Joining

In recent years, ordered intermetallic alloys have attracted considerable interest because of the unique properties that make them attractive candidates for high-temperature structural applications (Stoloff and Davies 1966; Kear et al. 1970; Westbrook 1959, 1967; Lipsitt 1985; Liu 1984; Stoloff 1989). Some of the alloy systems that are currently under development or in use include those based on the following compounds: Ni₃Al, Fe₃Al, Ti₃Al, Co₃V, Ni₃V, TiAl, NiAl, and FeAl. Many of these compounds have low density and high modulus coupled with excellent high-temperature strength, which derives from the unique dislocation dynamics in ordered lattices and slow atomic mobility. Often they have unique oxidation and corrosion properties (Liu and Stiegler 1984).
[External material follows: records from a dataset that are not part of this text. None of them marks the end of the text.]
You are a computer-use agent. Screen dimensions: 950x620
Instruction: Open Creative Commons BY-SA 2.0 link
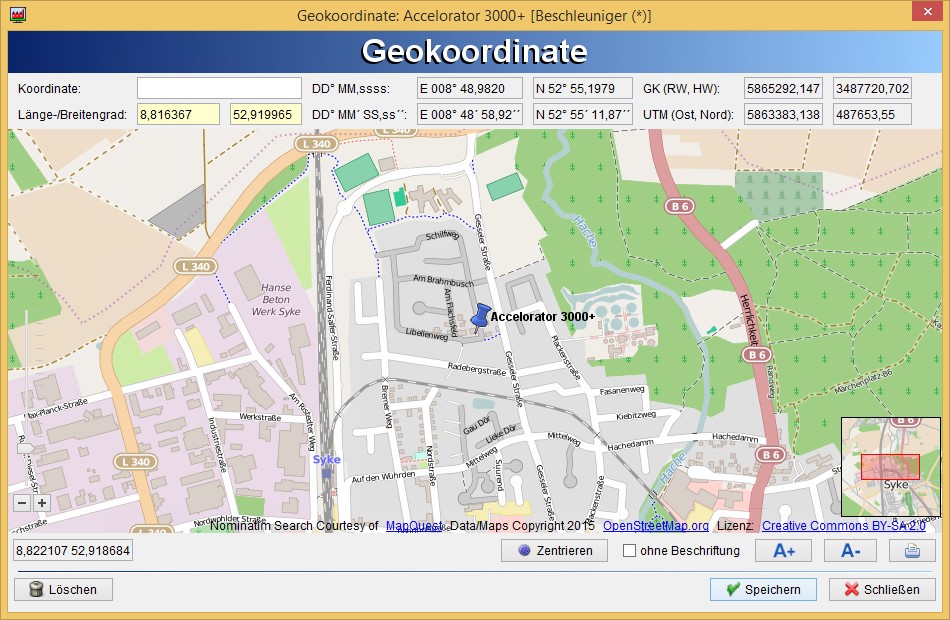point(838,526)
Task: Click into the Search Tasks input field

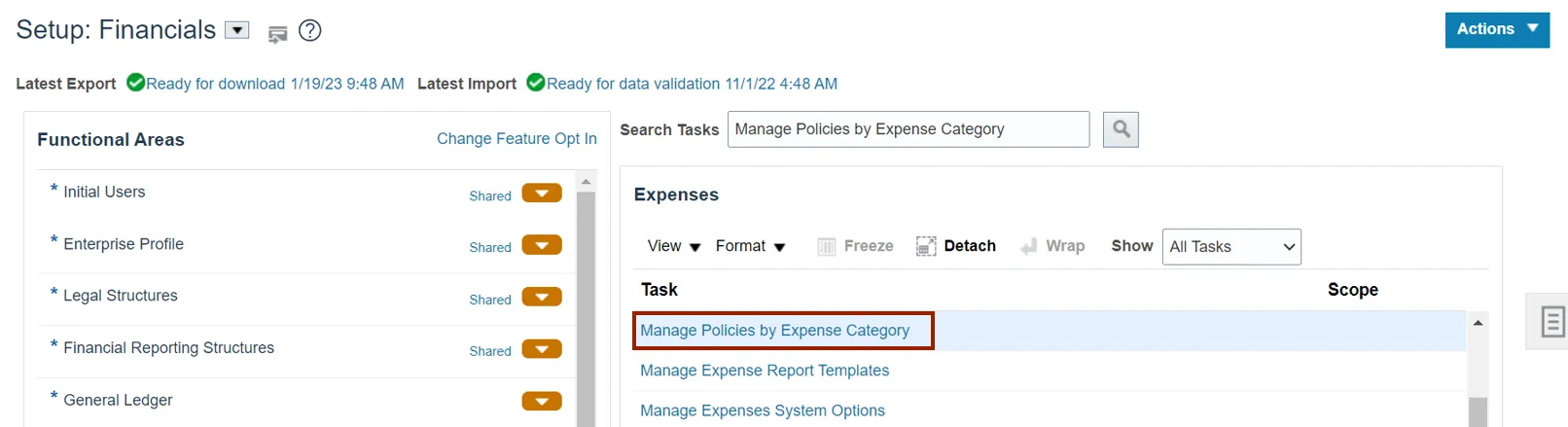Action: pyautogui.click(x=908, y=129)
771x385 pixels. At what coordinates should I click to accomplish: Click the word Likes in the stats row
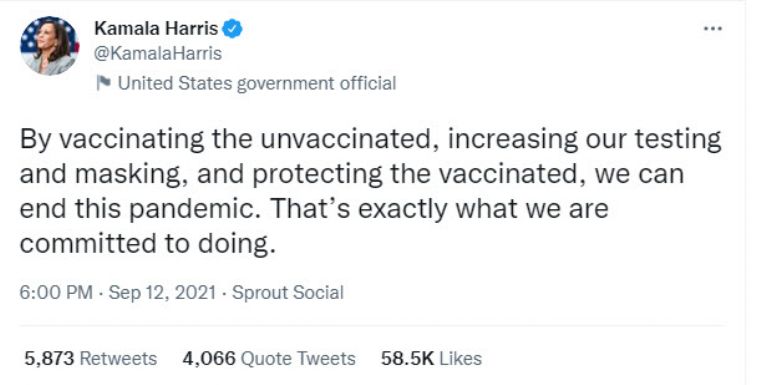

Intermetallic compounds, however, tend to have limited ductility, and this characteristic has deterred their widespread use for structural applications. Recent work has shown that the ductility and fabricability of several ordered intermetallic compounds can be substantially improved using physical metallurgy principles (Liu 1984; Stoloff 1989; Rhodes, Hamilton, and Paton 1987; Liu, White, and Horton 1985). Because of the unique properties of these intermetallic alloys, a wide range of applications is anticipated, ranging from aerospace to land-based transportation systems, energy systems, chemical systems, heating elements, and so on.